Berger regarde sa montre. Il leur en reste trois.
-Bien, qu'ils ne perdent pas de temps.

Tandis que l'adjudant-chef tourne les talons et crie ses ordres, Bernac regarde Berger droit dans les yeux.
-Vous ne restez donc pas plus longtemps ? Les hommes semblent à bout, et je pourrais vous héberger pour quelques heures.
-Votre sens de l'accueille me touche, Bernac, mais je ne peux pas me permettre de halte à ce stade.
-Jusqu'où comptez-vous aller comme ça?
-Clermont-Ferrand. De là nous embarquerons dans des véhicules qui nous emmèneront sur le front, et entre Clermont et l'Alsace, nous ferons plusieurs escales qu'il me serait aussi fastidieux qu'inutile de vous citer.
-Attendez. Dit Subitement le débrouillard à son hôte avant de partir en trottinant vers sa maison, laissant le capitaine interdit. Il revient, moins d'une minute plus tard, toujours en courant doucement, les bras chargés de bocaux et de boites de carton qu'il pose aux pieds du militaire.
-Tenez. C'est pas grand chose, mais j'en aurai plus besoin d'ici peu de temps. Autant que ça profite à quelqu'un.

Berger ramasse un bocal de verre, fermé hermétiquement par une capsule renforcée d'un joint. A travers le verre, il voit des fèves, de la saucisse et du lard. Un cassoulet, parfaitement conservé. Dans les autres, c'est du lapin, de la poule ou encore de la potée. Les cartons renferment, eux, plusieurs sachets de biscuits au son, semblables à ceux qu'on trouve dans les rations militaires. Le capitaine ordonne à deux de ses soldats, prêts avant les autres, de les ramasser et les mettre dans leurs sacs. Louis Berger est ému par le geste de l'ours, qui l'avait pourtant accueilli le fusil à la main. ''Si vous voulez, j'peux aussi vous donner des poulets'' renchérit Bernac. Mais le capitaine refuse cette nouvelle offrande d'un geste de la tête, et, dans le même élan, tend sa main à ce drôle de personnage. Cette fois, la poignée de mains est forte et fraternelle.
-Et vous ? Qu'allez-vous faire ? Demande le militaire.
-Attendre. C'est encore ce que je sais faire de mieux. Sourit amèrement Paul.
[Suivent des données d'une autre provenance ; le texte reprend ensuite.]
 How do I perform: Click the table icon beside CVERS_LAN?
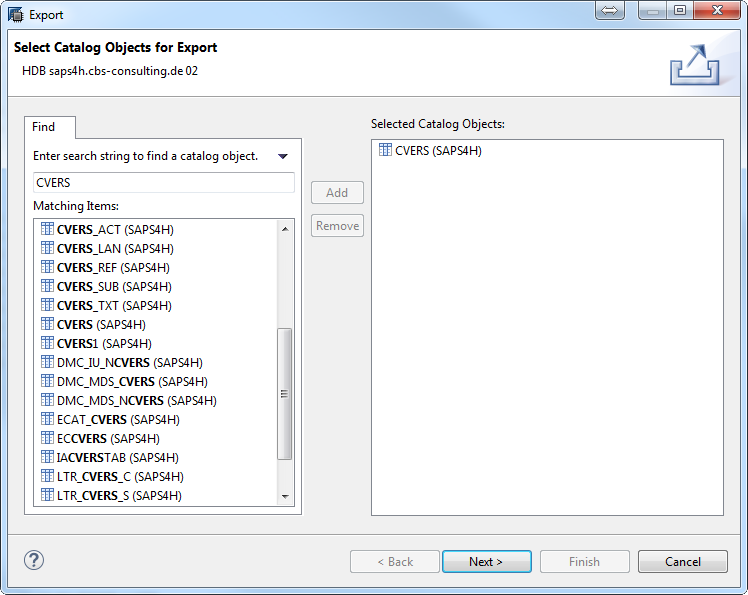[x=47, y=248]
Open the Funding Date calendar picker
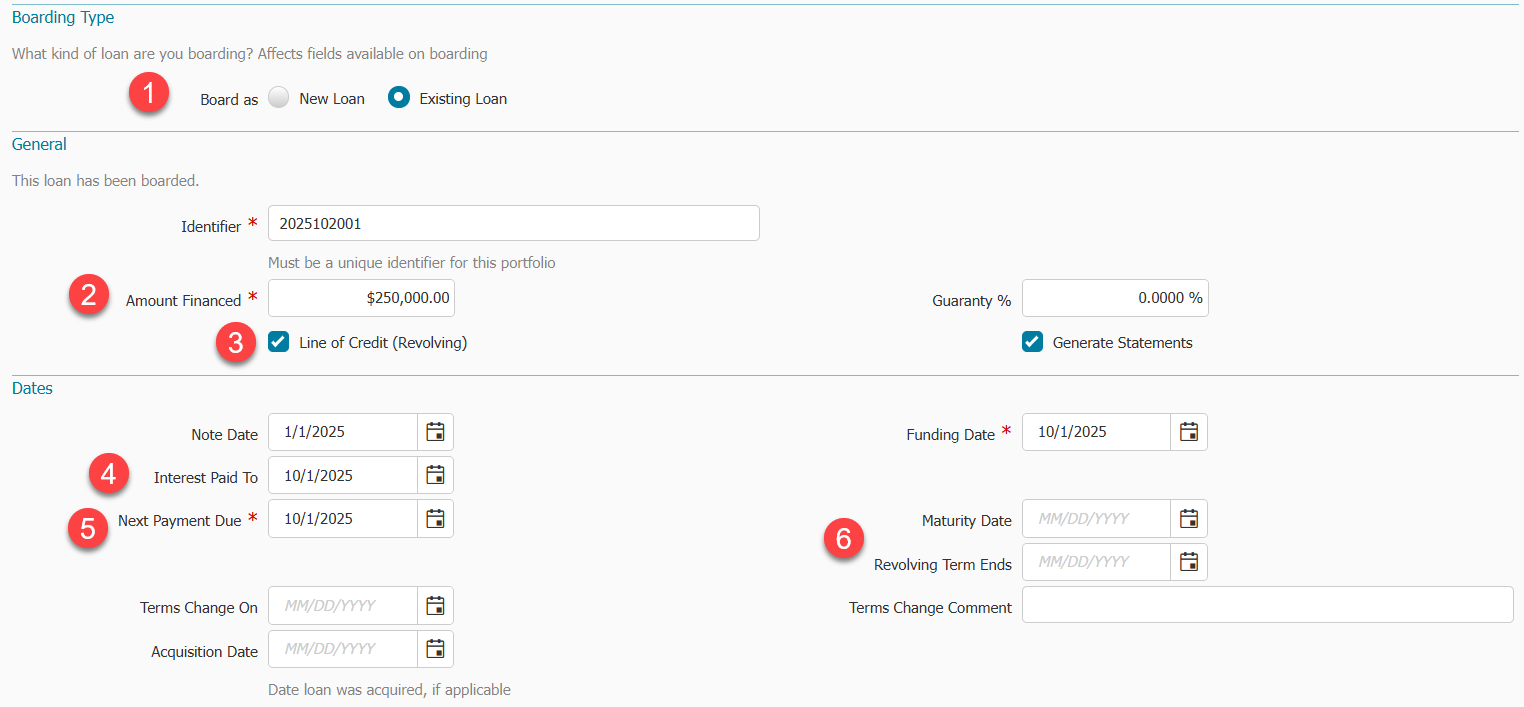Image resolution: width=1524 pixels, height=707 pixels. click(x=1189, y=432)
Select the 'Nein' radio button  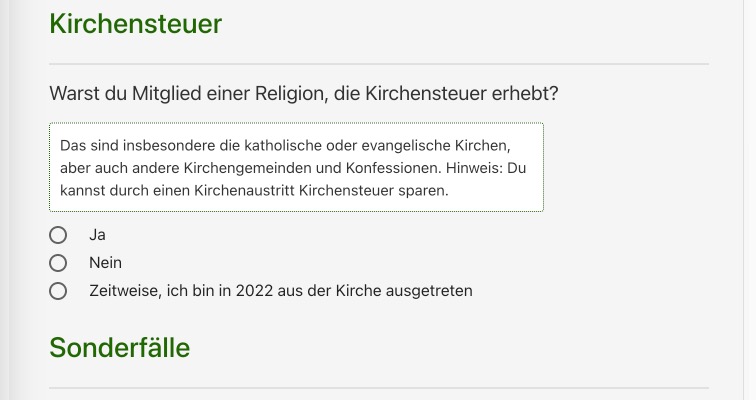[x=58, y=263]
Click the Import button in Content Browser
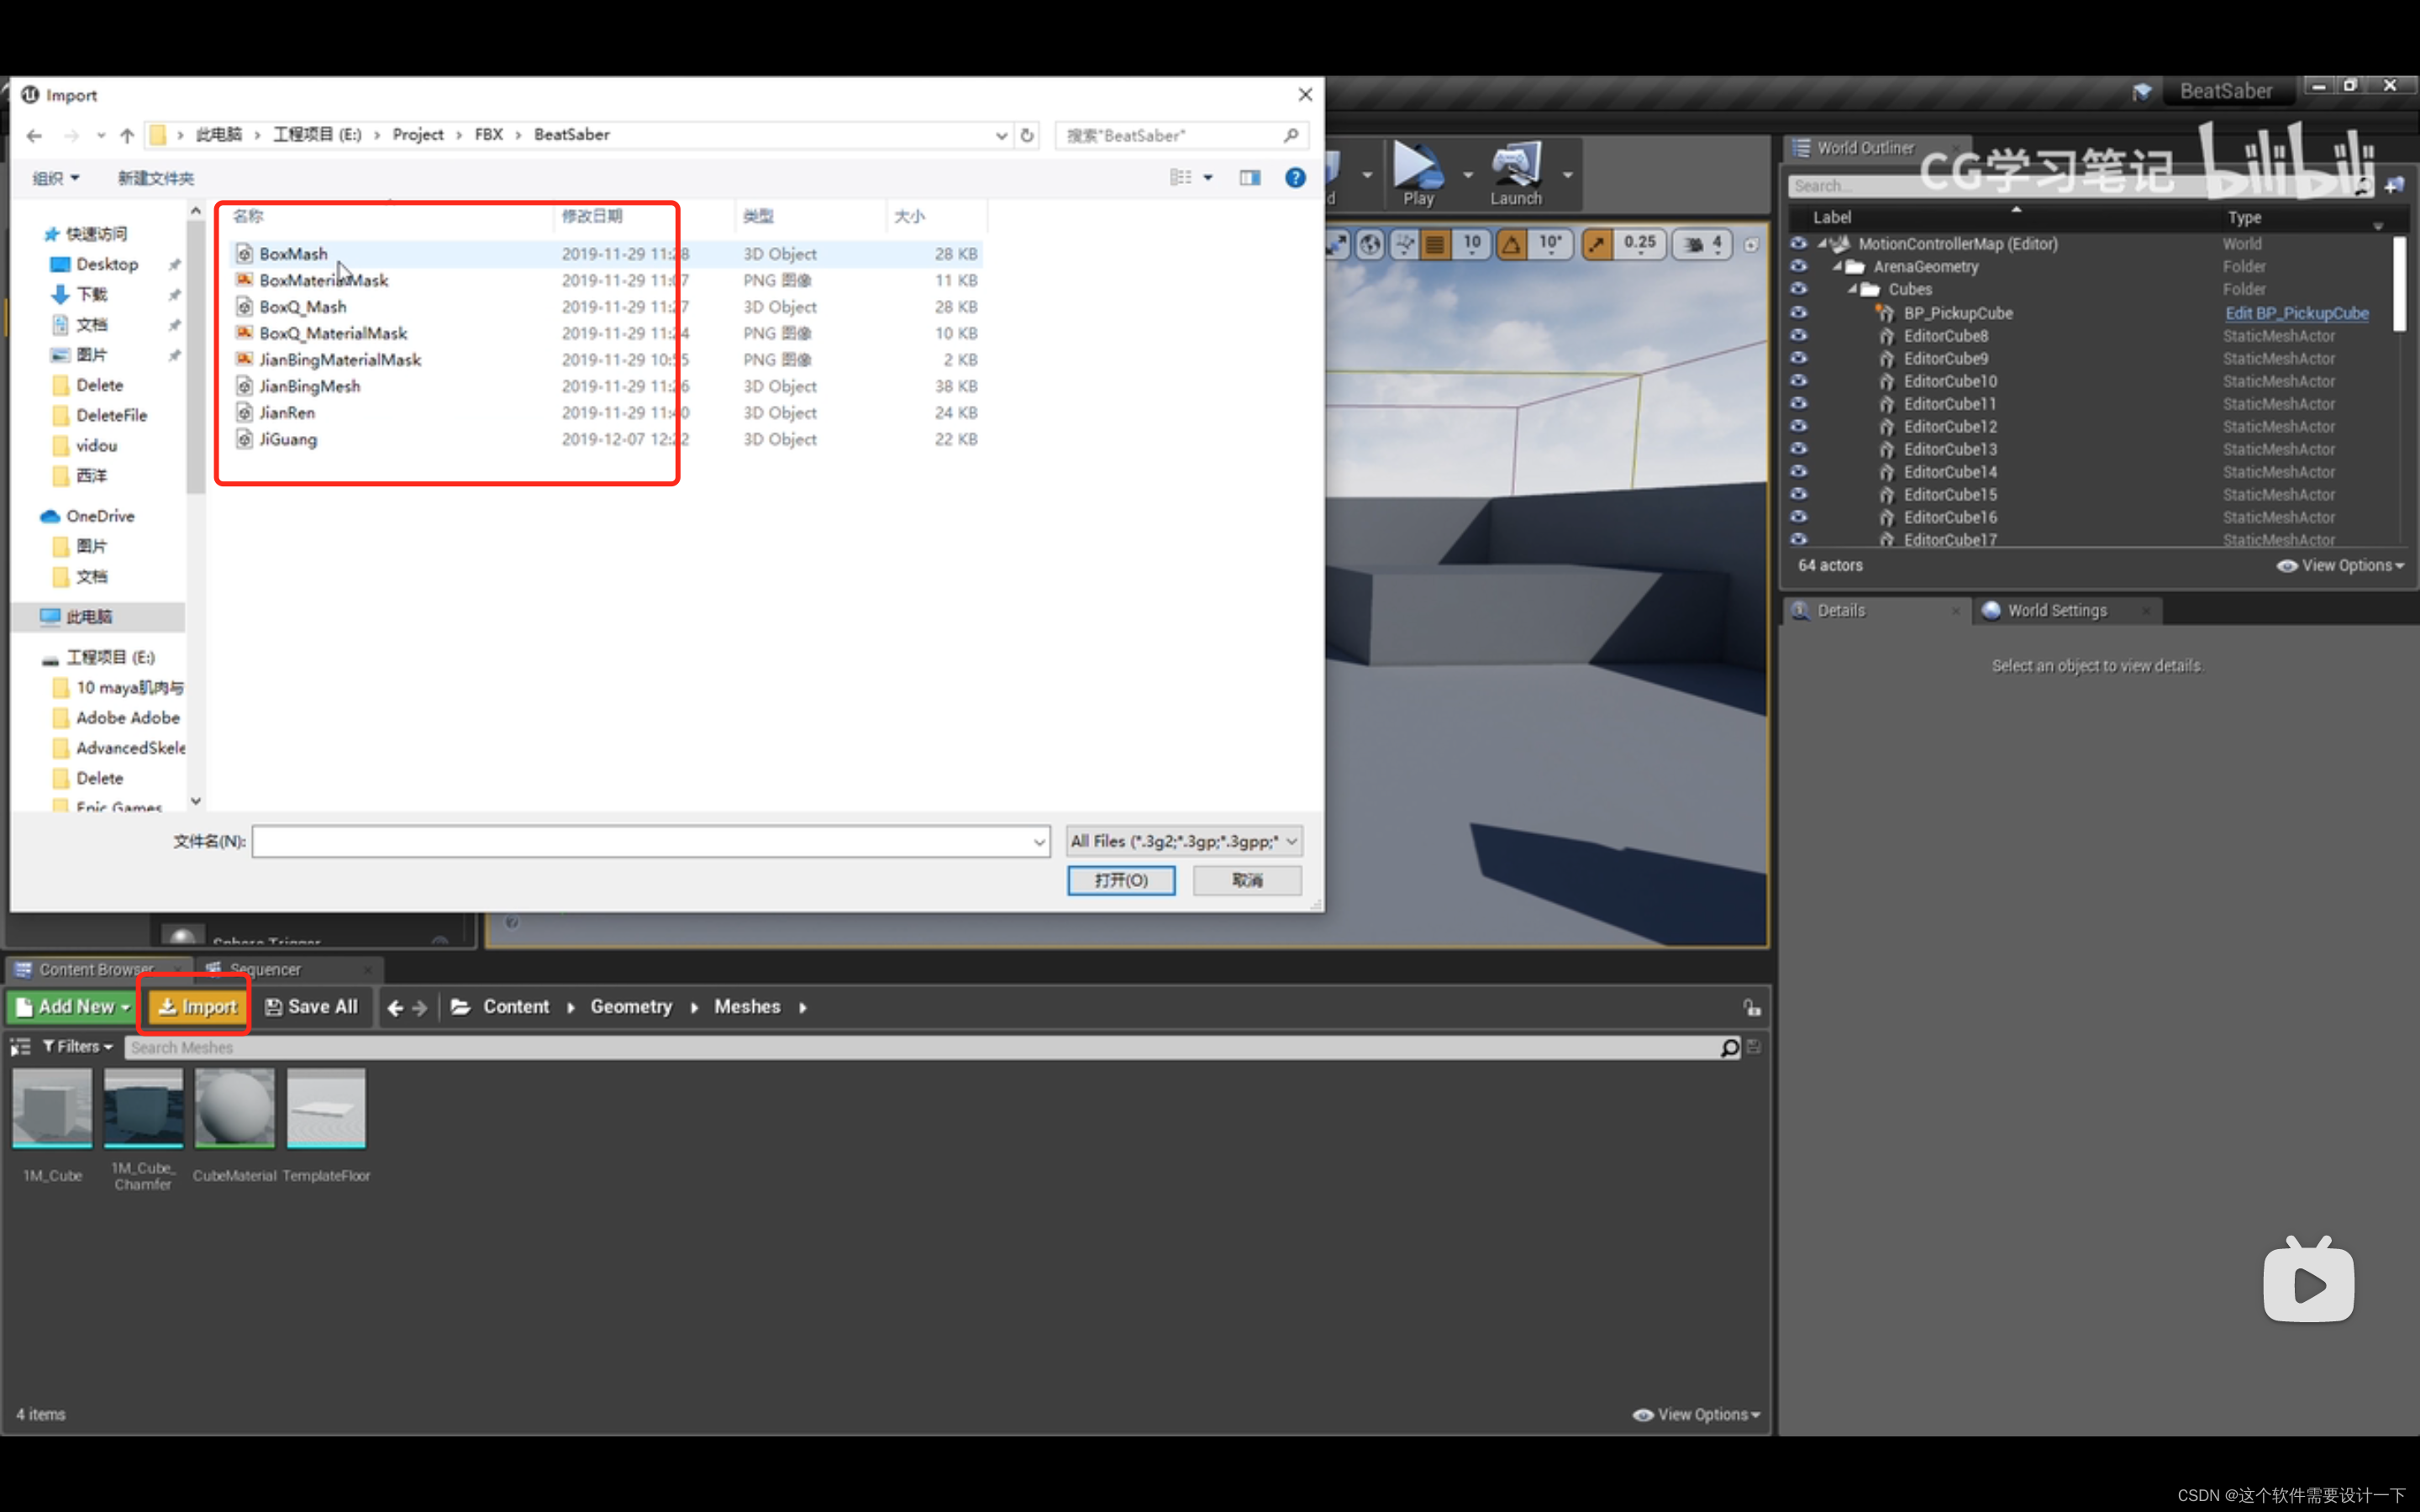The image size is (2420, 1512). tap(193, 1005)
La troupe se remet en marche, en colonne, son capitaine en tête. Et, alors qu'il se trouve déjà en haut du chemin qui monte vers la ligne de crête, il se retourne, et voit la grande silhouette de Bernac, et sa main tendue vers le ciel. ''Bonne chance !'' Retentit soudain sa voix grave et éraillée.